(PROVIDED MATERIAL)
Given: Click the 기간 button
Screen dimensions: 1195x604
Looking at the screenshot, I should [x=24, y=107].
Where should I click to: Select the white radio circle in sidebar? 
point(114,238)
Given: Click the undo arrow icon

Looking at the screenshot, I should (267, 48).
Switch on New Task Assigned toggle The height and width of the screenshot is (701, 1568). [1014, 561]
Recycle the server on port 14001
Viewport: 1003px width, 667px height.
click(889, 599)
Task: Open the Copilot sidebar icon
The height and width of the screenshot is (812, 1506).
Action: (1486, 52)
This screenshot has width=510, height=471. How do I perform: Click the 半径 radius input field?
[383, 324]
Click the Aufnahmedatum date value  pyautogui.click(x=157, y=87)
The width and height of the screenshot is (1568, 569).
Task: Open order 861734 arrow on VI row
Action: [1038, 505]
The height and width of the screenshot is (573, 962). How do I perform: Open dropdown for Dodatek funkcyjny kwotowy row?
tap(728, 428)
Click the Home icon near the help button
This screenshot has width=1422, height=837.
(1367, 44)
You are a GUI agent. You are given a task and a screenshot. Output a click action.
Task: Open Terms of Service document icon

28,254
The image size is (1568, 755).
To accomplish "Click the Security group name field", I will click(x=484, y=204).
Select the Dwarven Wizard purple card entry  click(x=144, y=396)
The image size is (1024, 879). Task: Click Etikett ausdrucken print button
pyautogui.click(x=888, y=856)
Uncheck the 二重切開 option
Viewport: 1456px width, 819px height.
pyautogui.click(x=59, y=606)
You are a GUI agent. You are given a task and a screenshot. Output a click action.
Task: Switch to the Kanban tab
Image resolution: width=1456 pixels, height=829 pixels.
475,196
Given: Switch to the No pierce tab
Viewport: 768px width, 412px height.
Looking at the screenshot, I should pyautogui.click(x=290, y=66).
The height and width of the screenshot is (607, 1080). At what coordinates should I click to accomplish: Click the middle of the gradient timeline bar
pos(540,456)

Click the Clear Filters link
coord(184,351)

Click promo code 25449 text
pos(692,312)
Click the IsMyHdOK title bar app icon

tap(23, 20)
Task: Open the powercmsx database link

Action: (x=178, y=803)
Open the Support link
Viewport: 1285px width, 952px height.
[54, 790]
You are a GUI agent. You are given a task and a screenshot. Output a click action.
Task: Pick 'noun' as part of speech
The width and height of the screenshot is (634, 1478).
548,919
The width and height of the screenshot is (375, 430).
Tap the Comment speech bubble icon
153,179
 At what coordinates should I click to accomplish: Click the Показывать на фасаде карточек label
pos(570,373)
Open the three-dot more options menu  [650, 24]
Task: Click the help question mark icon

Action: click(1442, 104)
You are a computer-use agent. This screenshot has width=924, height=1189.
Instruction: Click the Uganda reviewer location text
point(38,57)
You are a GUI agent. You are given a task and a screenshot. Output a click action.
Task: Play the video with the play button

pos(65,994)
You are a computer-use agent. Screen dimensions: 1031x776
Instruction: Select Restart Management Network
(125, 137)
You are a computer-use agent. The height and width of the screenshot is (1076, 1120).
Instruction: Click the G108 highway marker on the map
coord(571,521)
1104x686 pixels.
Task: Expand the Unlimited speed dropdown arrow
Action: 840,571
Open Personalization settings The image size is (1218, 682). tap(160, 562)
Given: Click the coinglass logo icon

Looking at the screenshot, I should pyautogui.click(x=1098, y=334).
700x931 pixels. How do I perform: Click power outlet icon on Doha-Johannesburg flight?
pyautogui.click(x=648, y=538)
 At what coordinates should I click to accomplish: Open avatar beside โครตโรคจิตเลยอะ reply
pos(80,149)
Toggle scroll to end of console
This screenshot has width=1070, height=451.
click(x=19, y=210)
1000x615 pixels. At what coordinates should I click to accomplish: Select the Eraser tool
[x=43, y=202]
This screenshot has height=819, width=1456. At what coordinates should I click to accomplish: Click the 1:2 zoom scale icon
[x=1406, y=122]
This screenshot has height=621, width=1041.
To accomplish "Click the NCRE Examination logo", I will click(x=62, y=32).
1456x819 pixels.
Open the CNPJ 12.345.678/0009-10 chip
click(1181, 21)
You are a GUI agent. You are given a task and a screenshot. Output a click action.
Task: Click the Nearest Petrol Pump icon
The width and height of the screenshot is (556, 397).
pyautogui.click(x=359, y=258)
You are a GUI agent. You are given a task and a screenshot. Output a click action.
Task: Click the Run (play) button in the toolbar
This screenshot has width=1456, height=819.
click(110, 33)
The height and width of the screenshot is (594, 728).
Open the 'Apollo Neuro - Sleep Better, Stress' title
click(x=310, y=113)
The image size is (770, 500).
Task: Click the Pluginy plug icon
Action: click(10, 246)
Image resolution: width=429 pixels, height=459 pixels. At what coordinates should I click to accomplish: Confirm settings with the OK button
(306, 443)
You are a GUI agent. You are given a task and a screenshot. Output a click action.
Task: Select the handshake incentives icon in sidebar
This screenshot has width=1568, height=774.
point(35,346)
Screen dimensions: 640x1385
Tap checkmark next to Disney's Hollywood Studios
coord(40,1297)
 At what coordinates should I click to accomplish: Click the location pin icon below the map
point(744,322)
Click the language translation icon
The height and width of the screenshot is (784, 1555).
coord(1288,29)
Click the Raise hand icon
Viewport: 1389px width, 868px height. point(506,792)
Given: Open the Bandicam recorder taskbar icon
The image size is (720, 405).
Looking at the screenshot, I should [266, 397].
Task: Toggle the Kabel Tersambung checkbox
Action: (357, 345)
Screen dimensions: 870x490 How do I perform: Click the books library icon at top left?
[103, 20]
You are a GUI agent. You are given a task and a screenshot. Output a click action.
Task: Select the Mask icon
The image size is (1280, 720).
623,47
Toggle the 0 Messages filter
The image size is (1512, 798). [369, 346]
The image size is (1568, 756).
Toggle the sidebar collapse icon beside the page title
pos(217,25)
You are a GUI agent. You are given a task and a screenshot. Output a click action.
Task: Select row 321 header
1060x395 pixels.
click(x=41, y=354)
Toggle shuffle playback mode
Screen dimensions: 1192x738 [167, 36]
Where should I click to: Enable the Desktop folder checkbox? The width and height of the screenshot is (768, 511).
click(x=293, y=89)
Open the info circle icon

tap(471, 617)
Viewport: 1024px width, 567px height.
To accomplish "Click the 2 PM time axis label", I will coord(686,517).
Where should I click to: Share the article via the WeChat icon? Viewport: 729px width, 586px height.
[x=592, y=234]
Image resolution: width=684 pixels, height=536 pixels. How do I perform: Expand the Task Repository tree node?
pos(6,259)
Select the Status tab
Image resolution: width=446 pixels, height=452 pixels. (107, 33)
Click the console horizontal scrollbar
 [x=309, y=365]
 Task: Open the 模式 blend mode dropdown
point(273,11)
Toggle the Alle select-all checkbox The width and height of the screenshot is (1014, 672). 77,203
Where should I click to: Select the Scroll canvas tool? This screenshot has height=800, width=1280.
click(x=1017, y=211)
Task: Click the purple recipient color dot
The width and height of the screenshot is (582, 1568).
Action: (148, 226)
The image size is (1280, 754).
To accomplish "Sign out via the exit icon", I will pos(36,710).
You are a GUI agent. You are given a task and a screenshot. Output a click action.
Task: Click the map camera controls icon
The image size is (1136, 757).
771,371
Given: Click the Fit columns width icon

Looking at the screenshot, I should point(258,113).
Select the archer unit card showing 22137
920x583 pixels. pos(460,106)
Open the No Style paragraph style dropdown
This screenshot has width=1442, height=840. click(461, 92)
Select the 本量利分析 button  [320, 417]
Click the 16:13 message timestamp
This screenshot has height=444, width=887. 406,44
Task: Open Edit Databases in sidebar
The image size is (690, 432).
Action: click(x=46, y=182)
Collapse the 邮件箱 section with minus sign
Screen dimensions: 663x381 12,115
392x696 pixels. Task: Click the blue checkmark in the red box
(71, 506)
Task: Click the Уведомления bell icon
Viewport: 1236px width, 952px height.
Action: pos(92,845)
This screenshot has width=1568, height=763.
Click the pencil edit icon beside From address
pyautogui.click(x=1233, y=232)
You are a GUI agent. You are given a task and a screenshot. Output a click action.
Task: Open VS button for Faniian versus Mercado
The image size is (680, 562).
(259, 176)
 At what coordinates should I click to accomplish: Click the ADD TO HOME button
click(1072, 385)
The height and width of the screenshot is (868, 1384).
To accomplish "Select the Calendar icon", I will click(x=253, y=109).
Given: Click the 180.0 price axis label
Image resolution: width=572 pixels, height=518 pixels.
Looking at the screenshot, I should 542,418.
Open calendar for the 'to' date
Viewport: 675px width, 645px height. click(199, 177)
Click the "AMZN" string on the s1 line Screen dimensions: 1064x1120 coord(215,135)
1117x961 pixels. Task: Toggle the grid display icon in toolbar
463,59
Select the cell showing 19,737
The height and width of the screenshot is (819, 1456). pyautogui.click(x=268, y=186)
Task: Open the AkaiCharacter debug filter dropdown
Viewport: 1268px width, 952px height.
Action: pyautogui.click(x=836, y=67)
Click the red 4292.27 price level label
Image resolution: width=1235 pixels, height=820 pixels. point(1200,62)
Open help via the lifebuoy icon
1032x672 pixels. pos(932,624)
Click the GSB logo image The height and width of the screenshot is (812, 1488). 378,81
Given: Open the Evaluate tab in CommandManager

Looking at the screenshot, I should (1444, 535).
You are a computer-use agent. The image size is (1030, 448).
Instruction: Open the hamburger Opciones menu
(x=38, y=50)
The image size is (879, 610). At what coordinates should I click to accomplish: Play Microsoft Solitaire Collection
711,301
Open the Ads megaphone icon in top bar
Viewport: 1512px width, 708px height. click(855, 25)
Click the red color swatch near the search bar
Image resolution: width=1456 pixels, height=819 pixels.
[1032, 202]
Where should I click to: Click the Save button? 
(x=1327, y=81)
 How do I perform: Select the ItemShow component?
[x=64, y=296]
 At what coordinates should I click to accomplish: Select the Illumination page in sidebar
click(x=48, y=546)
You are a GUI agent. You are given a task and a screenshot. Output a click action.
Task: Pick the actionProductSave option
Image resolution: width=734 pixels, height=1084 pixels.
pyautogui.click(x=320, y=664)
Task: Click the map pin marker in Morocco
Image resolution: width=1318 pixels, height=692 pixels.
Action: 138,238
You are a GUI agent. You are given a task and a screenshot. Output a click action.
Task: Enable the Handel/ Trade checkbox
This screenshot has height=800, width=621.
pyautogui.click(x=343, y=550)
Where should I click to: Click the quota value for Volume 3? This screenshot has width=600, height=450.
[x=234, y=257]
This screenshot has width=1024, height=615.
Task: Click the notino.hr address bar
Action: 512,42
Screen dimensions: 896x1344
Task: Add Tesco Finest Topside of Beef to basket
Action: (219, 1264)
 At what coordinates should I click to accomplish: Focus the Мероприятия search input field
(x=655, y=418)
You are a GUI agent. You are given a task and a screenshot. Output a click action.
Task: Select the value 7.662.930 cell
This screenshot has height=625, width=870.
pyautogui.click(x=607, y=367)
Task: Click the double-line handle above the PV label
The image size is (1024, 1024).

(REQUEST) Quote the lines above word for word, beginning at the line that contains "Image resolution: width=429" and stopping after the line that contains "Viewport: 1389px width, 868px".

(SOLUTION TO THE EXERCISE)
Image resolution: width=429 pixels, height=459 pixels. At what coordinates should I click to accomplish: Confirm settings with the OK button
(306, 443)
You are a GUI agent. You are given a task and a screenshot. Output a click action.
Task: Select the handshake incentives icon in sidebar
This screenshot has width=1568, height=774.
point(35,346)
Screen dimensions: 640x1385
Tap checkmark next to Disney's Hollywood Studios
coord(40,1297)
 At what coordinates should I click to accomplish: Click the location pin icon below the map
point(744,322)
Click the language translation icon
The height and width of the screenshot is (784, 1555).
coord(1288,29)
Click the Raise hand icon
Viewport: 1389px width, 868px height. point(506,792)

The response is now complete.